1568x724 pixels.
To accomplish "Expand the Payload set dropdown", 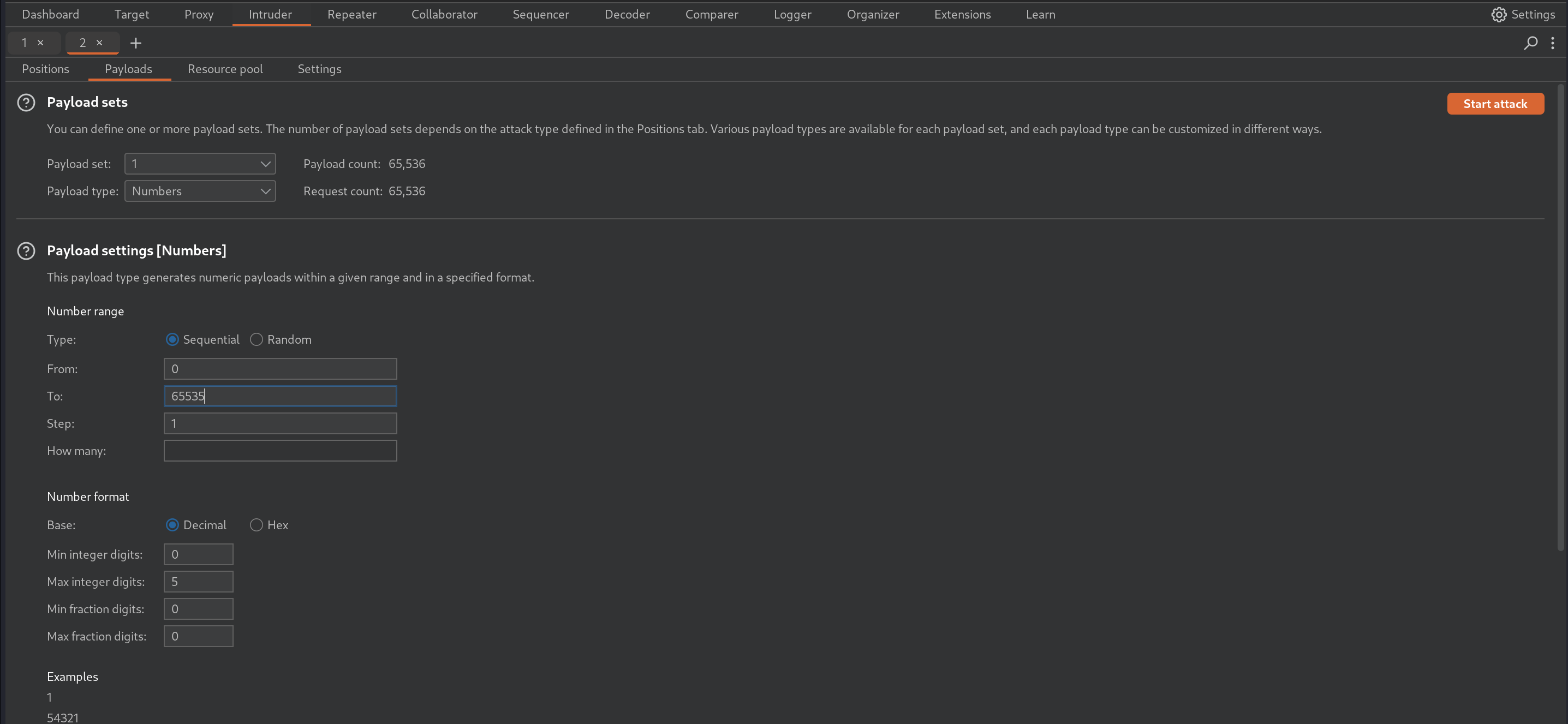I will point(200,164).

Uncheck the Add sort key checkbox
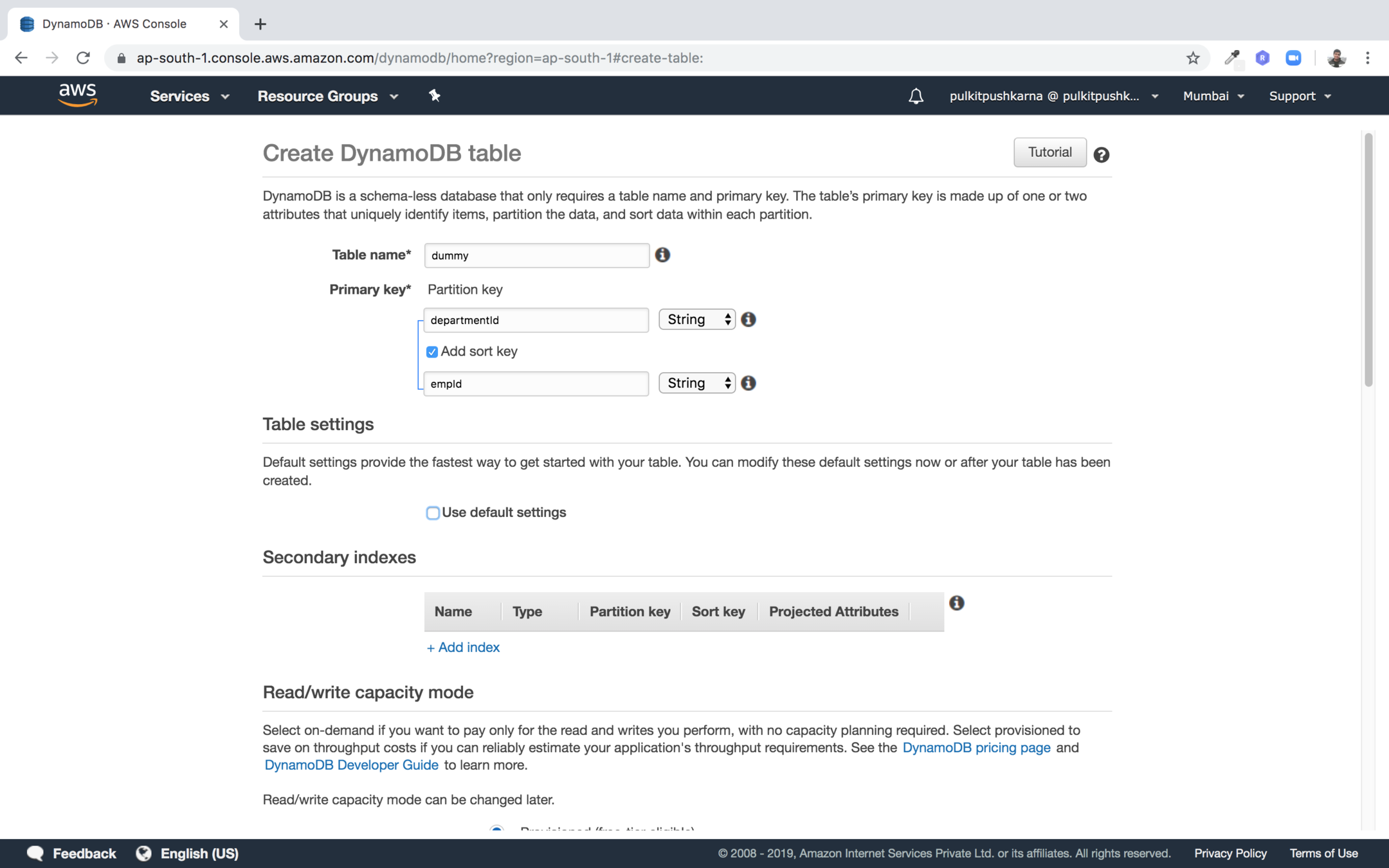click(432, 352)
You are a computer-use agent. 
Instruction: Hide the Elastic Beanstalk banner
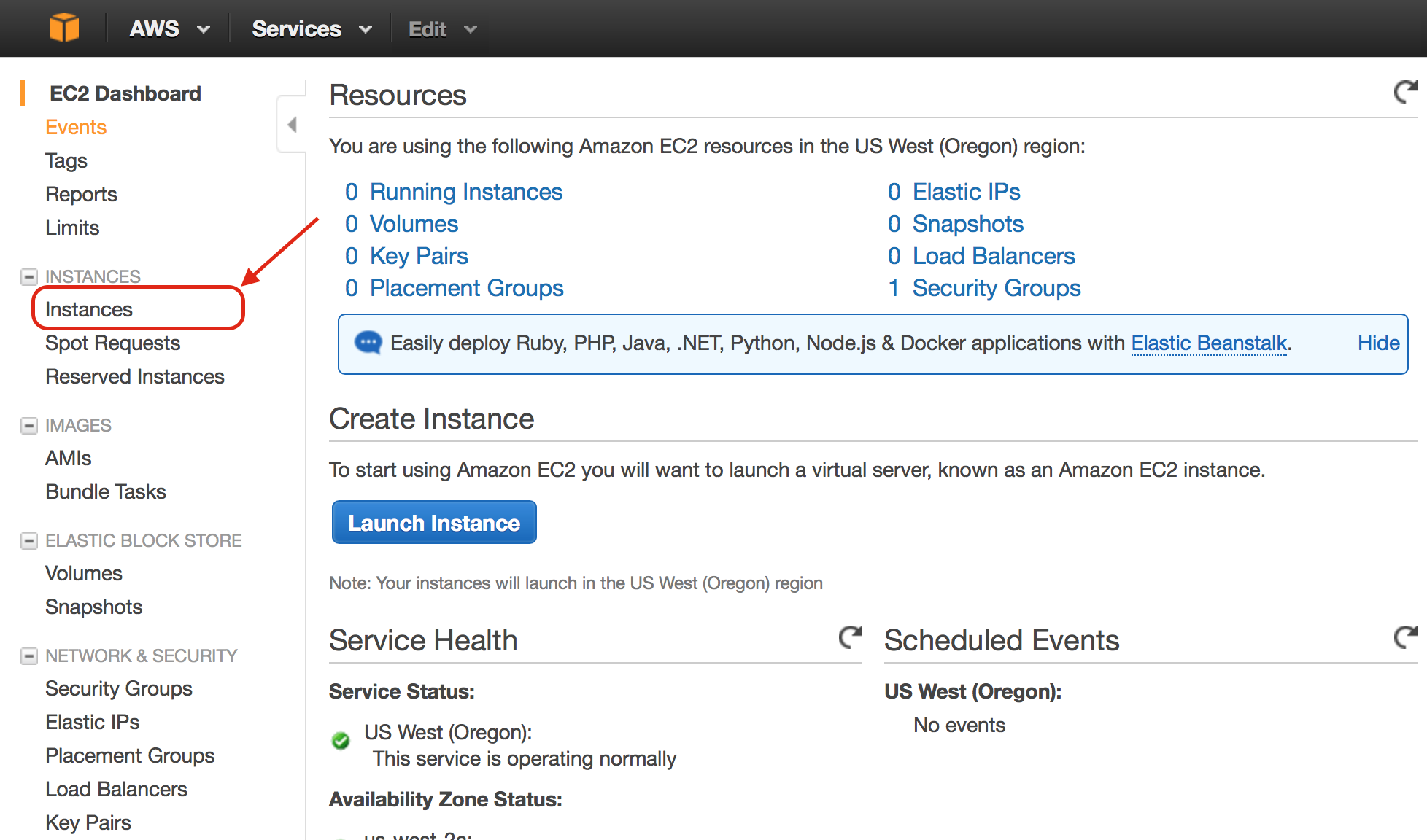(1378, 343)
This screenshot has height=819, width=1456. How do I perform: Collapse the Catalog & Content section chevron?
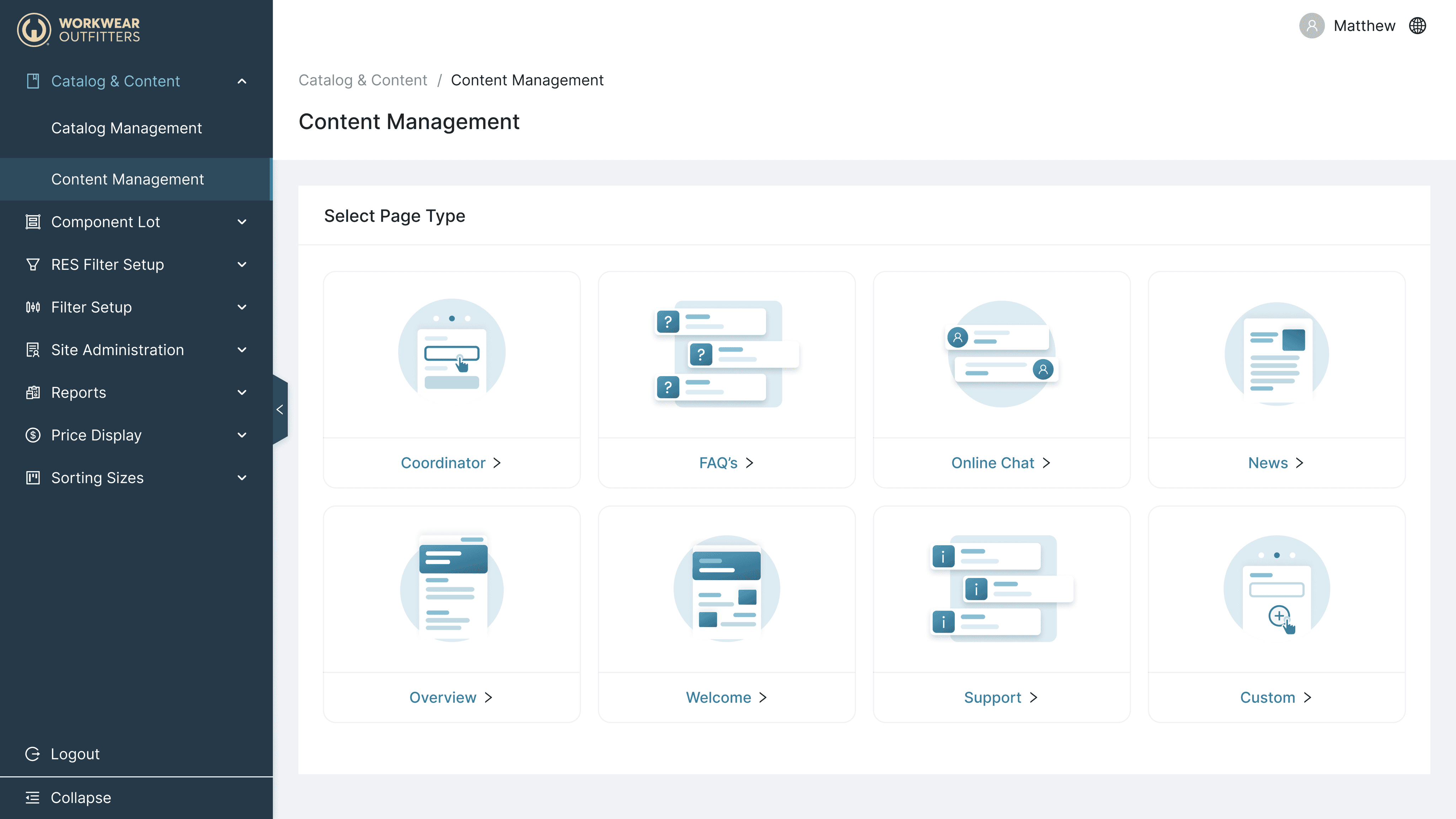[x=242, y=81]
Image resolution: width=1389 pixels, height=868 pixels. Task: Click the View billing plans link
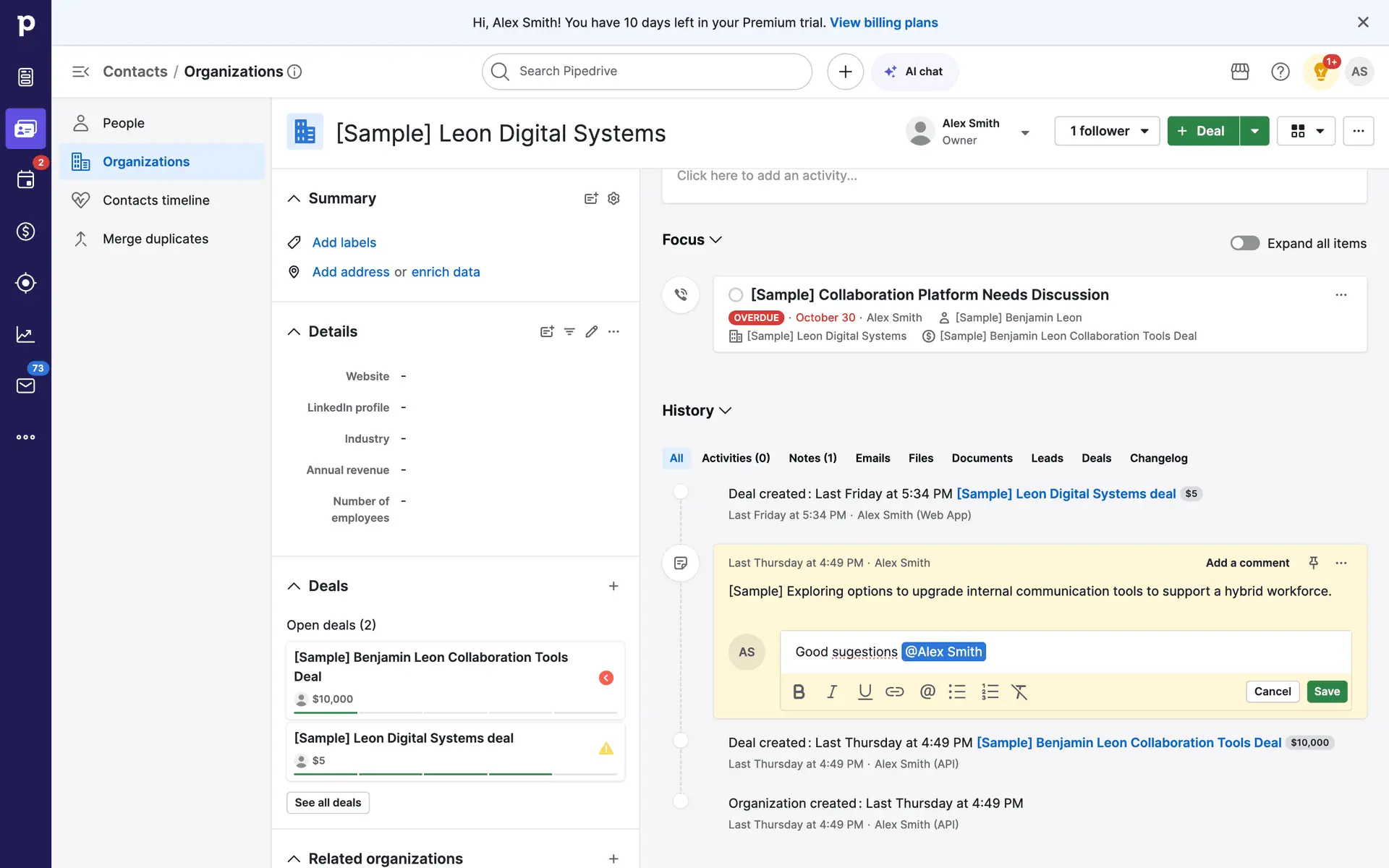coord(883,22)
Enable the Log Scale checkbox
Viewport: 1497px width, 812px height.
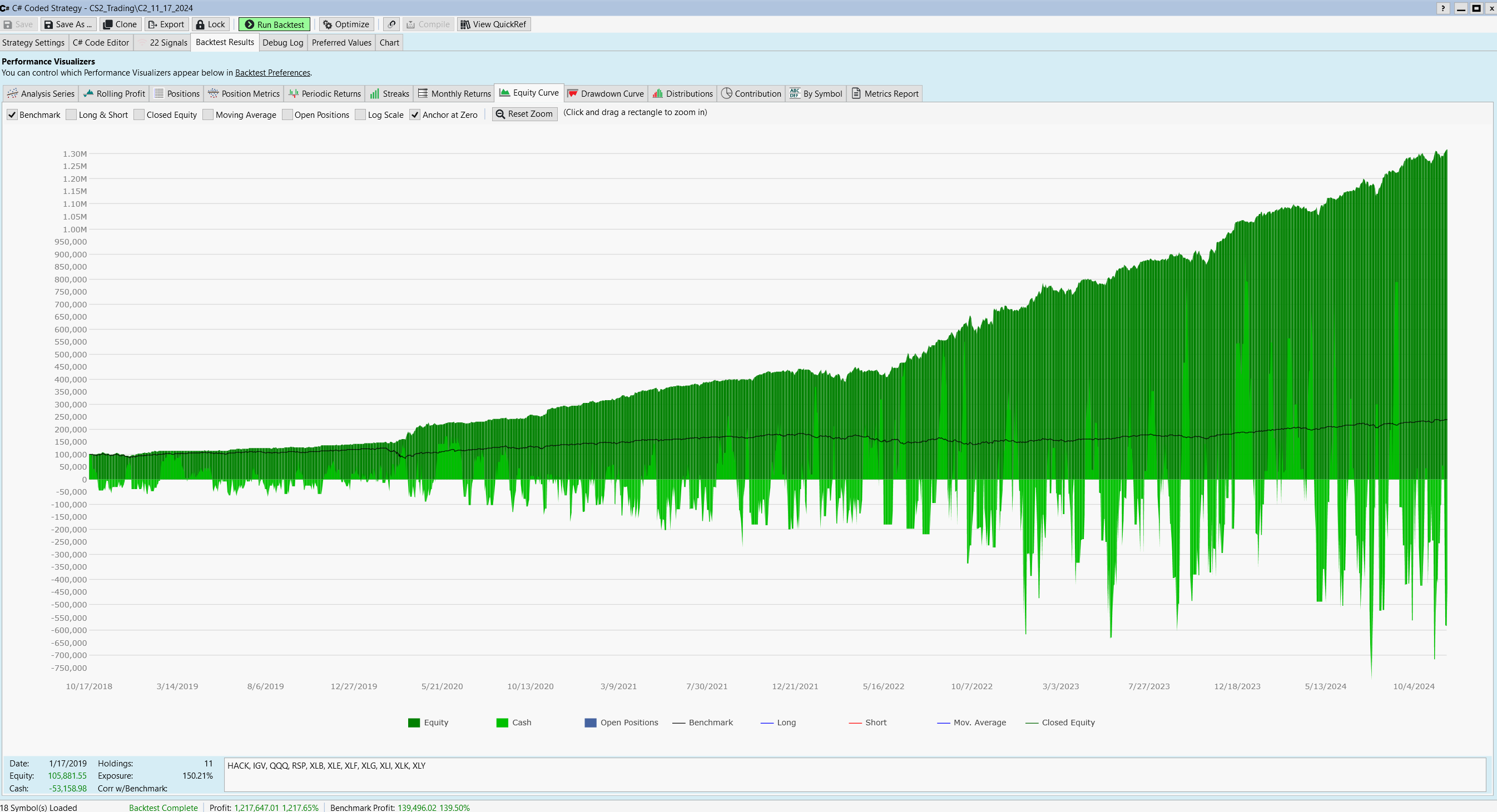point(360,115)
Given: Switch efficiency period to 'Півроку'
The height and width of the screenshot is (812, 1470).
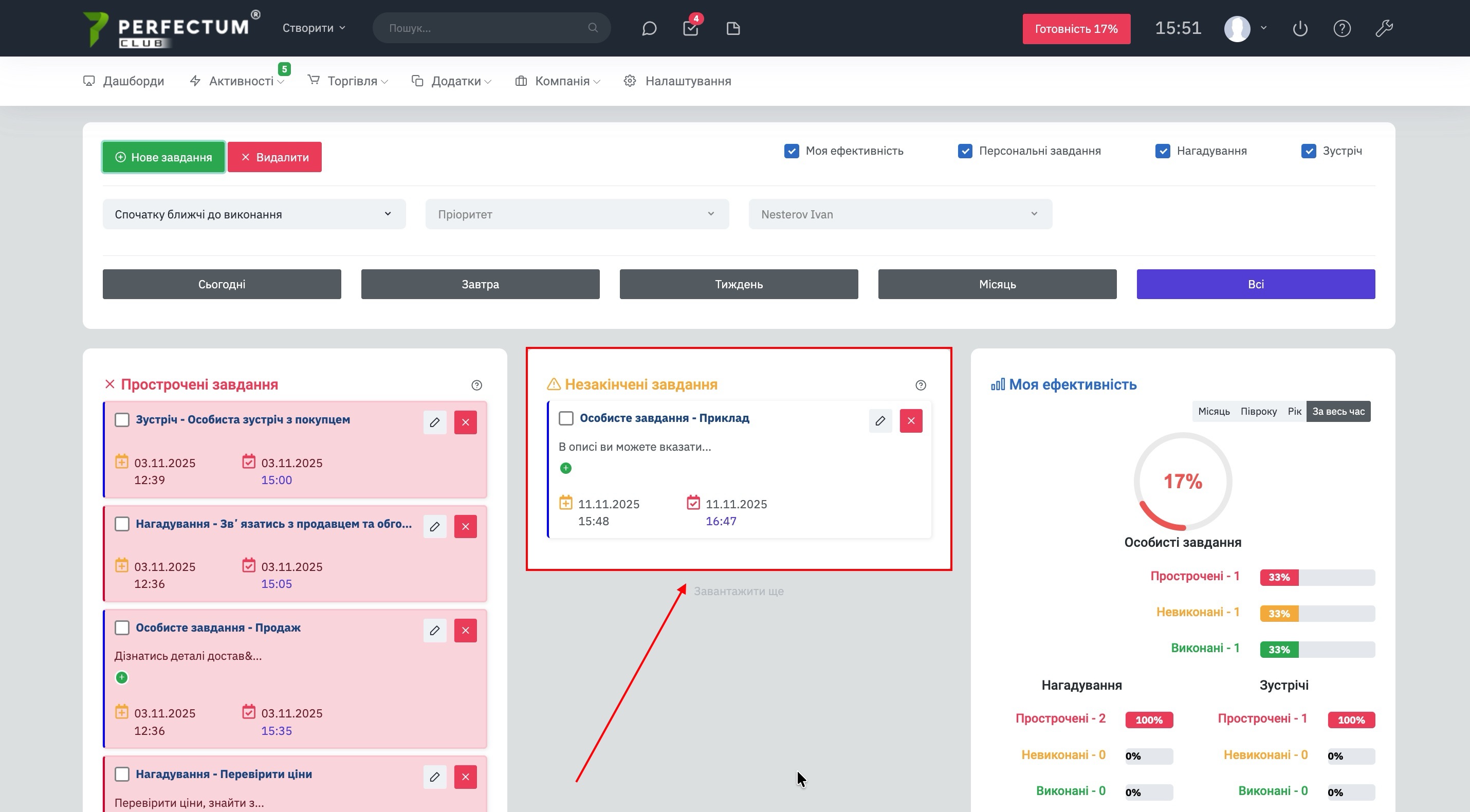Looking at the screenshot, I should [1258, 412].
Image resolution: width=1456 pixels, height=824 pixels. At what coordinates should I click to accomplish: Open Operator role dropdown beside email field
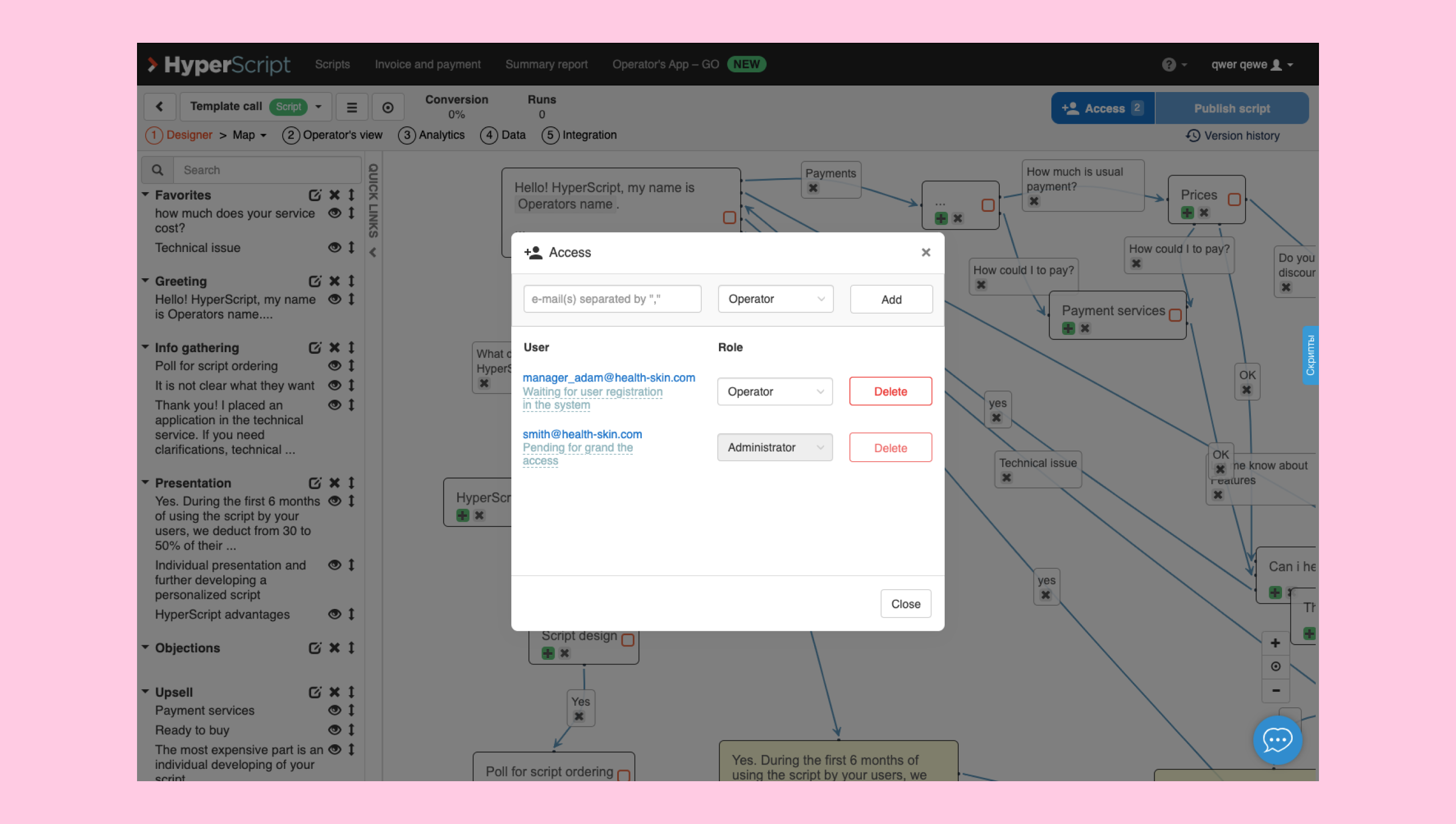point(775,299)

_Task item:_ The answer must consist solely of the lines from the one with "Given: Switch efficiency period to 'Півроку'" through the final line of the data, each reproduced exactly and with pictures omitted.

_Result of this task:_
Given: Switch efficiency period to 'Півроку'
The height and width of the screenshot is (812, 1470).
Looking at the screenshot, I should [1258, 412].
Image resolution: width=1456 pixels, height=824 pixels. At what coordinates should I click to accomplish: Open Operator role dropdown beside email field
point(775,299)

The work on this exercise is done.